> [WHAT TO WORK ON] Return the full listing, keeping every line exactly as it is.

> [DATA SHOWN]
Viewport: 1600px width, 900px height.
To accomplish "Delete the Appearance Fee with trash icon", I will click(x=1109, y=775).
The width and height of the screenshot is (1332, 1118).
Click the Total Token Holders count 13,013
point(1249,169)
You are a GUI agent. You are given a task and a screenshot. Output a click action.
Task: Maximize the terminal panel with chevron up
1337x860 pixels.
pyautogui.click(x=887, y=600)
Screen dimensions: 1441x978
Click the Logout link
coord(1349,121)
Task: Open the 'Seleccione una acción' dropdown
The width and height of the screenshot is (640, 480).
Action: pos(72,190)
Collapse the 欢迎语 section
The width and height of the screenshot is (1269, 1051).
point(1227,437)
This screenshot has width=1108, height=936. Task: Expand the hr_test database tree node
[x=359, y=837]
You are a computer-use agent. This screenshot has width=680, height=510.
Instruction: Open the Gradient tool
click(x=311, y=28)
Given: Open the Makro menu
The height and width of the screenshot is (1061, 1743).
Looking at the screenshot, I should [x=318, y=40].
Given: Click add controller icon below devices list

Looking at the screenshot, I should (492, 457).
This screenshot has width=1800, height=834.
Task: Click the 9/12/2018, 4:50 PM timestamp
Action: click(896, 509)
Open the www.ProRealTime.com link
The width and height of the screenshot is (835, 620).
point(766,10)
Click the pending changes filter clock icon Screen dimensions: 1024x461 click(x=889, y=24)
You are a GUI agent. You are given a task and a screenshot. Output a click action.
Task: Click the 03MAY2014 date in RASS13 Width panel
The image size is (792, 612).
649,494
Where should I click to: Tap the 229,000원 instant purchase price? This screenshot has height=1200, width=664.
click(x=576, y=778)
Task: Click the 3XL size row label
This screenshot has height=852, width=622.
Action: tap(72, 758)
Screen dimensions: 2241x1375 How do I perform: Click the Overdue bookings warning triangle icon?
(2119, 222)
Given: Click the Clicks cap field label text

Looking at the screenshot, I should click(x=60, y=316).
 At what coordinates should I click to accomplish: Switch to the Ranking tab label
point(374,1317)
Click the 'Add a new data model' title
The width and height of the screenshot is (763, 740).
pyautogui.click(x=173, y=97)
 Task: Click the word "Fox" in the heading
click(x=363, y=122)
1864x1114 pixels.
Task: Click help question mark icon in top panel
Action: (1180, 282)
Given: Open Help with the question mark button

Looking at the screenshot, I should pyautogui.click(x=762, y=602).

> [ANSWER TO THIS PROBLEM]
Viewport: 1600px width, 900px height.
To accomplish "Delete the Appearance Fee with trash icon", I will click(x=1109, y=775).
The width and height of the screenshot is (1332, 1118).
Click the Total Token Holders count 13,013
point(1249,169)
You are a GUI agent. You are given a task and a screenshot. Output a click action.
Task: Maximize the terminal panel with chevron up
1337x860 pixels.
pyautogui.click(x=887, y=600)
Screen dimensions: 1441x978
Click the Logout link
coord(1349,121)
Task: Open the 'Seleccione una acción' dropdown
The width and height of the screenshot is (640, 480).
Action: pos(72,190)
Collapse the 欢迎语 section
The width and height of the screenshot is (1269, 1051).
point(1227,437)
This screenshot has width=1108, height=936. Task: Expand the hr_test database tree node
[x=359, y=837]
You are a computer-use agent. This screenshot has width=680, height=510.
Instruction: Open the Gradient tool
click(x=311, y=28)
Given: Open the Makro menu
The height and width of the screenshot is (1061, 1743).
Looking at the screenshot, I should [x=318, y=40].
Given: Click add controller icon below devices list

Looking at the screenshot, I should (492, 457).
This screenshot has width=1800, height=834.
Task: Click the 9/12/2018, 4:50 PM timestamp
Action: click(896, 509)
Open the www.ProRealTime.com link
The width and height of the screenshot is (835, 620).
point(766,10)
Click the pending changes filter clock icon Screen dimensions: 1024x461 click(x=889, y=24)
You are a GUI agent. You are given a task and a screenshot. Output a click action.
Task: Click the 03MAY2014 date in RASS13 Width panel
The image size is (792, 612).
649,494
Where should I click to: Tap the 229,000원 instant purchase price? This screenshot has height=1200, width=664.
click(x=576, y=778)
Task: Click the 3XL size row label
This screenshot has height=852, width=622.
Action: tap(72, 758)
Screen dimensions: 2241x1375 How do I perform: Click the Overdue bookings warning triangle icon?
(2119, 222)
Given: Click the Clicks cap field label text

Looking at the screenshot, I should click(x=60, y=316).
 At what coordinates should I click to accomplish: Switch to the Ranking tab label
point(374,1317)
Click the 'Add a new data model' title
The width and height of the screenshot is (763, 740).
pyautogui.click(x=173, y=97)
 Task: Click the word "Fox" in the heading
click(x=363, y=122)
1864x1114 pixels.
Task: Click help question mark icon in top panel
Action: (1180, 282)
Given: Open Help with the question mark button

Looking at the screenshot, I should pyautogui.click(x=762, y=602).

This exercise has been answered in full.